╭─ Records to use

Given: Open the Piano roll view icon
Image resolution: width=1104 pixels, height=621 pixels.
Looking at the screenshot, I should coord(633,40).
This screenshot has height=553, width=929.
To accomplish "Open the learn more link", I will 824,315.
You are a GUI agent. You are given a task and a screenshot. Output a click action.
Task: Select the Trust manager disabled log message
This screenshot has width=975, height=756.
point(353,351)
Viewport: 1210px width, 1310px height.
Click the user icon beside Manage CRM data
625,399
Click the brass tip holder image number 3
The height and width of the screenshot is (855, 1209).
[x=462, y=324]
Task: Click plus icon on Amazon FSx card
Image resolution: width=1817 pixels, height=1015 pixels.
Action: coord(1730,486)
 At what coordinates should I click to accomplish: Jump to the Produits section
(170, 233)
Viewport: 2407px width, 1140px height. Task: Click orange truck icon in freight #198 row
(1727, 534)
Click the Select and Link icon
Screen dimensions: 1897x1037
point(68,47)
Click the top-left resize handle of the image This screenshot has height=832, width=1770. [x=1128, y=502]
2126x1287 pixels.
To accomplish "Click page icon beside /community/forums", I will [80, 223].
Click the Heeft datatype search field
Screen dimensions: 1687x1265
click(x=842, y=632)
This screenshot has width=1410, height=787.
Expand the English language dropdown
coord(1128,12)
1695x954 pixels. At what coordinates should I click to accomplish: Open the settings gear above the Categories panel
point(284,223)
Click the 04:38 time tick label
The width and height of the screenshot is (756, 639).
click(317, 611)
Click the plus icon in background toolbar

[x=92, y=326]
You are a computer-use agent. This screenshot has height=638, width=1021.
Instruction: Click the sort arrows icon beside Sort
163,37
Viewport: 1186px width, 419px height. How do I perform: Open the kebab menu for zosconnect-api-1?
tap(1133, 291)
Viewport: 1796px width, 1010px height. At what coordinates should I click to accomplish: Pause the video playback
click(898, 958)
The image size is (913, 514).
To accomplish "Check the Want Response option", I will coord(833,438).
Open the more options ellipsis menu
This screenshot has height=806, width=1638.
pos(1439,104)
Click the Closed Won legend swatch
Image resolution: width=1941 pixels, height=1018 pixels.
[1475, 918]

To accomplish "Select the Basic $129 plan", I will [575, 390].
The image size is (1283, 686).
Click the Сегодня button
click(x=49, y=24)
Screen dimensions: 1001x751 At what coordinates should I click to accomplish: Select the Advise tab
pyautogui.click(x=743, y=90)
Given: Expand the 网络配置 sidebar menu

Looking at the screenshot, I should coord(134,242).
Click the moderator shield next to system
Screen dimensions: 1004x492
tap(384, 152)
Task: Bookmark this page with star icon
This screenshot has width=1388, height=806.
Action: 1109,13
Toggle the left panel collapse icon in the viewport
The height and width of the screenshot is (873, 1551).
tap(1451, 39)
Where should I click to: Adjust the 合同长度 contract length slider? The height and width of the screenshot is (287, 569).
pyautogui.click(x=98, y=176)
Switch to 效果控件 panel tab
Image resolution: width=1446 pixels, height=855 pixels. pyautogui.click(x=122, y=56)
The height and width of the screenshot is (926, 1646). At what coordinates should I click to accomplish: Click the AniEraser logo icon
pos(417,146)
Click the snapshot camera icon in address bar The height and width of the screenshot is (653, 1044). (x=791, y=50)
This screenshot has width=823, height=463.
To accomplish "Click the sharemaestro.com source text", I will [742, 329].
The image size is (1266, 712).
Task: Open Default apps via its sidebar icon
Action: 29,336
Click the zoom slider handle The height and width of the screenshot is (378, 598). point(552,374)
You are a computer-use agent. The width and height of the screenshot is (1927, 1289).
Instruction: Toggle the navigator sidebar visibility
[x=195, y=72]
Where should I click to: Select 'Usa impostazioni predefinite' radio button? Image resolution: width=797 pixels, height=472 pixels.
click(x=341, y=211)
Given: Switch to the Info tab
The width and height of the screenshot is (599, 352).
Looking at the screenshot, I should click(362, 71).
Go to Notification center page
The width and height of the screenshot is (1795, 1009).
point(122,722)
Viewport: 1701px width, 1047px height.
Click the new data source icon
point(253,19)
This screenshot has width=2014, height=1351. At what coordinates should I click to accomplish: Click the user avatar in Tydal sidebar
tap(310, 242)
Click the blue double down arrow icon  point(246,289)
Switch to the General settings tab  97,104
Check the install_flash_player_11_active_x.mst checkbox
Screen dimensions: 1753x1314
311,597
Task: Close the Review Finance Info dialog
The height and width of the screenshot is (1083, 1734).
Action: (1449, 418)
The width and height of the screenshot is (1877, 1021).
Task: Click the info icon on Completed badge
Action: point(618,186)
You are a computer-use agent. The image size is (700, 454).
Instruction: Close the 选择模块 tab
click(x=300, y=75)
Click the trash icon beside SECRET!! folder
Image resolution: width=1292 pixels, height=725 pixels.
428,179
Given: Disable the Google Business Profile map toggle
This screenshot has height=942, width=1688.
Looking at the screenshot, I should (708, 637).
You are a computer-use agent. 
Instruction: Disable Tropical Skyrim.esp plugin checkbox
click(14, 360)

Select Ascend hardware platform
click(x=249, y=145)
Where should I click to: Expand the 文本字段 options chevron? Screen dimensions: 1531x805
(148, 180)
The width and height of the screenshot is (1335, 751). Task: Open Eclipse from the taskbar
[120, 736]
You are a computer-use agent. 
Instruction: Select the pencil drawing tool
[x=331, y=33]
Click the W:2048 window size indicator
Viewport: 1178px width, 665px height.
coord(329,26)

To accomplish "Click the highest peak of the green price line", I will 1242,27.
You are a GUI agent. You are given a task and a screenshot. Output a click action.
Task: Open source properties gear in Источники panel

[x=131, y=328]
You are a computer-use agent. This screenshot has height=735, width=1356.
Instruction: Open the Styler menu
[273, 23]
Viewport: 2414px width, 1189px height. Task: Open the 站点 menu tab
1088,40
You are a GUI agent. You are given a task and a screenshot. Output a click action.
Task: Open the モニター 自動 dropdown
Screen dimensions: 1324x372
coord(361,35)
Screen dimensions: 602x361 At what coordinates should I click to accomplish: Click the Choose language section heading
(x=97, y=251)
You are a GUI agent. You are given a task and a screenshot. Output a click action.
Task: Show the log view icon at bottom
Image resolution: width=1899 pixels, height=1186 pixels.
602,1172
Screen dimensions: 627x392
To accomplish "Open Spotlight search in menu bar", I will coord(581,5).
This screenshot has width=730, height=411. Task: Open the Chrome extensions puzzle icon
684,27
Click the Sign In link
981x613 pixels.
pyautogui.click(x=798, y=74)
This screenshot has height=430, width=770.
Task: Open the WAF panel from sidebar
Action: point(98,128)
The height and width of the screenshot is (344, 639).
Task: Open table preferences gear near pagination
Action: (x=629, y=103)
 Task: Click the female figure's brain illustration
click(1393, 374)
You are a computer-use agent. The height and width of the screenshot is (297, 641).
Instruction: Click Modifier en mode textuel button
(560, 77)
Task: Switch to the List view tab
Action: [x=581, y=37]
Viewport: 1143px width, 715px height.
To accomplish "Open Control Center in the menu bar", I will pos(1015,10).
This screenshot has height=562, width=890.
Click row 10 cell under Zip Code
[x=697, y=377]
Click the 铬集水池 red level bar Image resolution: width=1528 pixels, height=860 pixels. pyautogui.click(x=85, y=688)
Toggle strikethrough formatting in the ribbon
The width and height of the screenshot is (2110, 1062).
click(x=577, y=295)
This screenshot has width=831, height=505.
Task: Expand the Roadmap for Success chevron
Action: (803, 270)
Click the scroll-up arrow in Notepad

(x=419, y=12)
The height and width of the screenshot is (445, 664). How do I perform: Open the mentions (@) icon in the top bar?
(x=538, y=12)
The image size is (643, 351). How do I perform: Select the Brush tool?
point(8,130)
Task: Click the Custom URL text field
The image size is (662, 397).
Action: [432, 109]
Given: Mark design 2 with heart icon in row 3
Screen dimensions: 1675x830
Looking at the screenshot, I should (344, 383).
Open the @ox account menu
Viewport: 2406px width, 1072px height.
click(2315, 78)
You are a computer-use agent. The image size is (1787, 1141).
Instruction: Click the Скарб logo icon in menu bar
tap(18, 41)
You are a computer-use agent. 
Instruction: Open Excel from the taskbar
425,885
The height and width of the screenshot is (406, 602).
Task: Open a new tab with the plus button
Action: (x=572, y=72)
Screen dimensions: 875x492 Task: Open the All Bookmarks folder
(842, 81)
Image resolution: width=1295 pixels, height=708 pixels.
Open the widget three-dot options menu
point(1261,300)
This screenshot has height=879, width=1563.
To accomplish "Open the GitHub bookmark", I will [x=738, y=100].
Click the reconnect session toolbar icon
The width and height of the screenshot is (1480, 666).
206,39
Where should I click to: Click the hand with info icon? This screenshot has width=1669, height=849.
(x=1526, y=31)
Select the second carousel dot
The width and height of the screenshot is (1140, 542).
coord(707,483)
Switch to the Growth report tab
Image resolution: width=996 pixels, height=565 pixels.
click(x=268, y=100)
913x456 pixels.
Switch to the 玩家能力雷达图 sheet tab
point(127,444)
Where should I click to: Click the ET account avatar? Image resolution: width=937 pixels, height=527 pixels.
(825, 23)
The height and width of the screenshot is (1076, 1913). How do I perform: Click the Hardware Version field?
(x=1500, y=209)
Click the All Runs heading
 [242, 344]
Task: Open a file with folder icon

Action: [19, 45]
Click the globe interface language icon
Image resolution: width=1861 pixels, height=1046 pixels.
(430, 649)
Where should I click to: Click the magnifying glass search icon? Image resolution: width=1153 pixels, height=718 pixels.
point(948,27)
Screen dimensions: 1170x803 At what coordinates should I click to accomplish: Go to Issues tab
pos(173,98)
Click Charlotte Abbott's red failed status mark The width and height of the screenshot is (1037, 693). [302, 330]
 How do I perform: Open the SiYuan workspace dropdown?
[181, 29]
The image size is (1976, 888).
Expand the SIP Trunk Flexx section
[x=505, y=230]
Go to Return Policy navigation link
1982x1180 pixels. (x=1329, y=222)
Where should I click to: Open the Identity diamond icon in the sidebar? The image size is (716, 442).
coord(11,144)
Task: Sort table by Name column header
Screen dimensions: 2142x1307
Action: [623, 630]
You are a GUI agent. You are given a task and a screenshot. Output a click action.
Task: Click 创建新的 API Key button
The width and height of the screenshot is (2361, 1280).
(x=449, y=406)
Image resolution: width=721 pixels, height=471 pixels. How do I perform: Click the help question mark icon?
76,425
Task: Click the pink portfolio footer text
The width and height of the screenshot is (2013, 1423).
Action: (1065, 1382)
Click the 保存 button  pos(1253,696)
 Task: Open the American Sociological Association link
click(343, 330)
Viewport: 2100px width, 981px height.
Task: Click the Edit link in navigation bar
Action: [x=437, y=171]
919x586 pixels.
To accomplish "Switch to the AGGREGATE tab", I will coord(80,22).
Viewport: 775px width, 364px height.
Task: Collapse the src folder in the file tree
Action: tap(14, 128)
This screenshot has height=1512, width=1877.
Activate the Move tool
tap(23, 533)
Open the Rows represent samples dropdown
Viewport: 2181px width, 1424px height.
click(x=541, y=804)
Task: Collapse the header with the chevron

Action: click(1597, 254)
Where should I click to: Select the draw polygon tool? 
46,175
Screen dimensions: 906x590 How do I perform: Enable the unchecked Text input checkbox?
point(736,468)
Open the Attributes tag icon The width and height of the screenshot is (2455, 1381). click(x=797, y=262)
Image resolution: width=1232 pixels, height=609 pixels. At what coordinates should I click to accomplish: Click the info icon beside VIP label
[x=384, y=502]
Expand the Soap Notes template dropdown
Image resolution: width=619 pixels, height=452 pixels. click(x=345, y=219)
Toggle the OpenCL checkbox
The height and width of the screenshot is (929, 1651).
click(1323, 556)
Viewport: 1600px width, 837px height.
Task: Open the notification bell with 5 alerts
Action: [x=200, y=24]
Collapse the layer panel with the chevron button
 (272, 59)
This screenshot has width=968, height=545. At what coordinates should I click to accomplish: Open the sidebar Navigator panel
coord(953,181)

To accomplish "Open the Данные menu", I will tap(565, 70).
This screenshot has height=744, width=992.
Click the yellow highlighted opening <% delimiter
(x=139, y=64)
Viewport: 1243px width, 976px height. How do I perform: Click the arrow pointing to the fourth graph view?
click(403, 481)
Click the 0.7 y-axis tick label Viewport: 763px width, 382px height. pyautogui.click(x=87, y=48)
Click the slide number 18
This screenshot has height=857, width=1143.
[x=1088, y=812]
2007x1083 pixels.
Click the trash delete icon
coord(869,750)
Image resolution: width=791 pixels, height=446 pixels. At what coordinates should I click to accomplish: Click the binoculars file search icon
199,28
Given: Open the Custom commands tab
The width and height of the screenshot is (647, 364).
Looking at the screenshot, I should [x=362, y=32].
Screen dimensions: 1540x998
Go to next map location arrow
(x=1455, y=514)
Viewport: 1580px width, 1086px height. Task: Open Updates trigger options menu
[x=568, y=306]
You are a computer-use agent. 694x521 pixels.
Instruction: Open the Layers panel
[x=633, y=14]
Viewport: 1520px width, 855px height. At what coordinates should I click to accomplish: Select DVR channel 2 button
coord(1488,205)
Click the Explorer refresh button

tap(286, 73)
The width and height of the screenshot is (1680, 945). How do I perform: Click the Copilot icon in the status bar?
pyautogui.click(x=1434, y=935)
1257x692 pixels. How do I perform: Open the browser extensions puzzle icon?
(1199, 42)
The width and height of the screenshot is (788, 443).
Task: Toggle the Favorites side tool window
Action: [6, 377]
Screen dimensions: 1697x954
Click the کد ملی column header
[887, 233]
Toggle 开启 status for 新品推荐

╰─

■ What to produce: All lines in the records that contain "handle" are to be copied and returned.

■ Solved problem:
Click the top-left resize handle of the image This screenshot has height=832, width=1770. [x=1128, y=502]
Click the zoom slider handle The height and width of the screenshot is (378, 598). point(552,374)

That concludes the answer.